Inhibition of the formation of EETs and 20-HETE with 1-aminobenzotriazole attenuates pressure natriuresis

This study examined the effects of chronic blockade of the renal formation of epoxyeicosatrienoic acids and 20-hydroxyeicosatetraenoic acid with 1-aminobenzotriazole (ABT; 50 mg.kg(-1).day(-1) ip for 5 days) on pressure natriuresis and the inhibitory effects of elevations in renal perfusion pressure (RPP) on Na+-K+-ATPase activity and the distribution of the sodium/hydrogen exchanger (NHE)-3 in the proximal tubule of rats.

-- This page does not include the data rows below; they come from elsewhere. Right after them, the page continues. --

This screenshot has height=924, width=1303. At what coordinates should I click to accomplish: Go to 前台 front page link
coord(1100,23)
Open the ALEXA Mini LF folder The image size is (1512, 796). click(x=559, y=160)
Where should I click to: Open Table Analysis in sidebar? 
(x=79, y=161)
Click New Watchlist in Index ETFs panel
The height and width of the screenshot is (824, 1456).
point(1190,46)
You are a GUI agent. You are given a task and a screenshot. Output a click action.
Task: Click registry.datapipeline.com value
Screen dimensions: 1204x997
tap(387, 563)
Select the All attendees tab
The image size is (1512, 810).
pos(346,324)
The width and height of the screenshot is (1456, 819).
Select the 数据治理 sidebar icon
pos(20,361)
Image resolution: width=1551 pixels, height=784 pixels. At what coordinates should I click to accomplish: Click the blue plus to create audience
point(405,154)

In control rats (n=15), sodium excretion rose from 2.3+/-0.4 to 19.4+/-1.8 mueq.min(-1).g kidney weight(-1) when RPP was increased from 114+/-1 to 156+/-2 mmHg. Fractional excretion of lithium rose from 28+/-3 to 43+/-3% of the filtered load. Chronic treatment of the rats with ABT for 5 days (n=8) blunted the natriuretic response to elevations in RPP by 75% and attenuated the increase in fractional excretion of lithium by 45%. In vehicle-treated rats, renal Na+-K+-ATPase activity fell from 31+/-5 to 19+/-2 mumol P-i.mg protein(-1).h(-1) and NHE-3 protein was internalized from the brush border of the proximal tubule after an elevation in RPP. In contrast, Na+-K+-ATPase activity and the distribution of NHE-3 protein remained unaltered in rats treated with ABT. These results suggest that cytochrome P-450 metabolites of arachidonic acid contribute to pressure natriuresis by inhibiting Na+-K+-ATPase activity and promoting internalization of NHE-3 protein from the brush border of the proximal tubule.